In terms of the sectors that are helping drive growth of the video conferencing industry, Olsen points to development in the public sector including education, medicine and administration. Education is proving particularly strong in parts of the Middle East, for example in Saudi Arabia where there is a demand for video conferencing technology for female education.

Globally, governments have also been investing in public sector organisations to help stimulate the economy, which has also helped Tandberg, Olsen says.

While Olsen says that there has been strong growth in the higher end immersive telepresence side of the business, he also sees significant potential at the lower end of the sector, from small and medium size organisations that are spread across more than one location.

"We have seen a strong expansion into the higher end, more immersive video and telepresence but also in the lower end and we are looking at mass deployment on the desk top. Companies are now deploying this not only as a meeting room tool but also as a one-to-one tool that you use on a day-to-day basis that you use as your primary communication tool," he says.

To this end, Tandberg released a new desktop product, called the EX-90, in March. The device, which features enhanced audio and visual quality, also has a touch screen interface and allows users to share files and presentations more easily, and take part in meetings on the larger telepresence systems.

Niche sectors

With cost being an important factor for smaller firms, Tandberg is also looking at different types of business model for deploying its technology, including video as a service, and monthly fees, which make the systems far more affordable. "We are working with our partners to develop more of a managed services approach to address that market. We can deliver high quality video that is secure, and with some innovative business models around it. That is much more important than just price itself," Olsen says.

Video conferencing technology is also moving into niche sectors such as fashion design and research and development. Tandberg launched a product called T3 Custom Edition in 2009, a customisable version of its higher end T3 product. This has applications in numerous places, from fashion catwalks, research laboratories and universities.

"You really get the benefits of video when you start integrating it into normal business processes, so before video designers were sending samples across the world, and travelling to see products or research, and now they are using video more to be able to do this remotely," says Olsen. "Once companies start doing that, they will start seeing the value of doing it. They integrate it into their business processes taking down supply cycles, getting time to market quicker and realising some of the benefits."

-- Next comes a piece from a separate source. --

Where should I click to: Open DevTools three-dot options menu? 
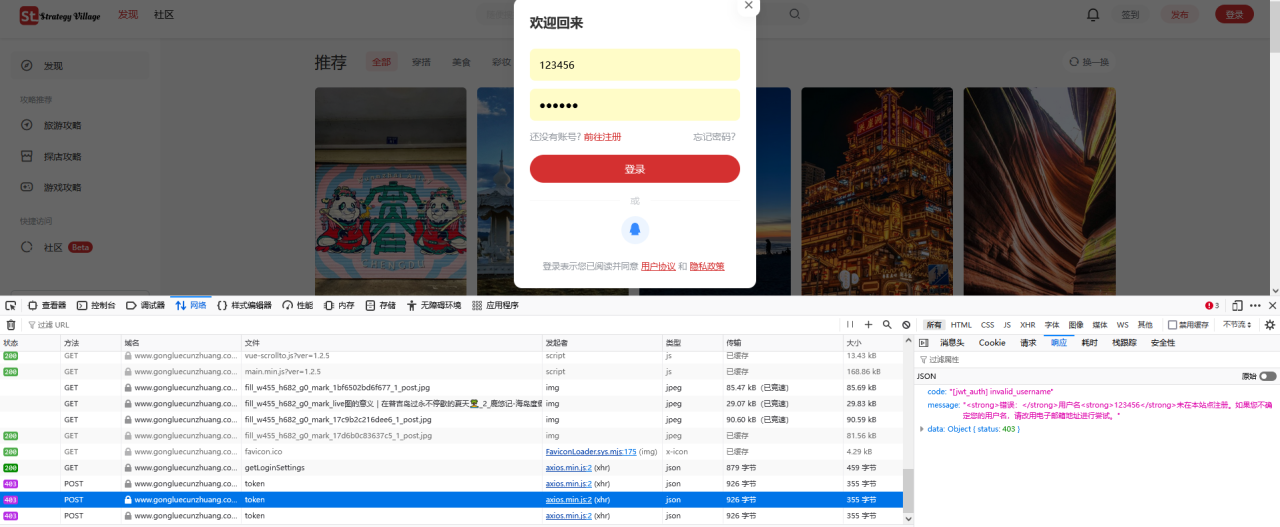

With video conferencing applications, from high end telepresence to desk top tools, growing in popularity, the sector is also offering operators an important source of demand for high capacity networks.

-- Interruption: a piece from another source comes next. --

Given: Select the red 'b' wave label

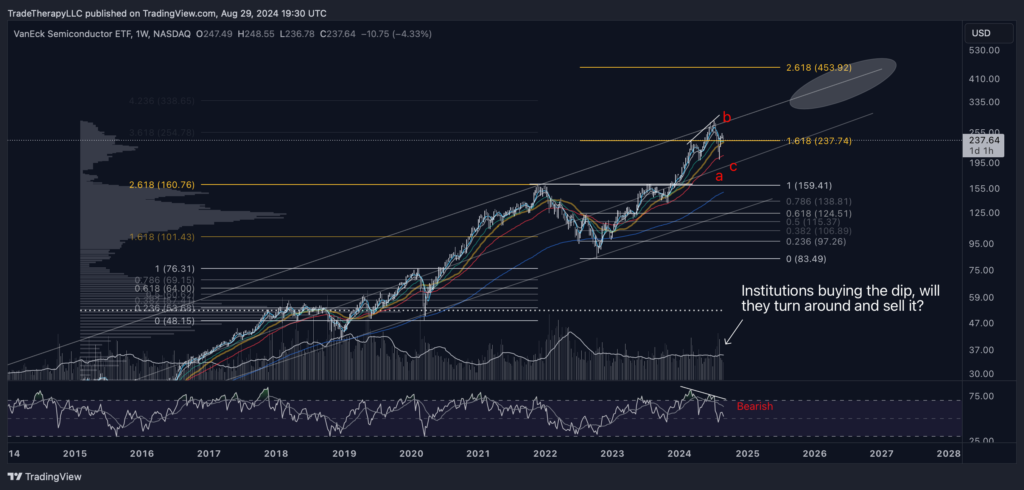Looking at the screenshot, I should pyautogui.click(x=726, y=118).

Olsen says that Tandberg works through different types of partners, including operators, in each of its markets. "We see an increasing interest from service providers in this space because it is an application that really drives network demand," he says.

"They have invested heavily in large networks around the world and they want to have applications that people can use on this. Is it very compelling for C-level people in an organisation. Instead of just selling bandwidth you have something that can really drive productivity, so you get the attention at the highest levels in an organisation."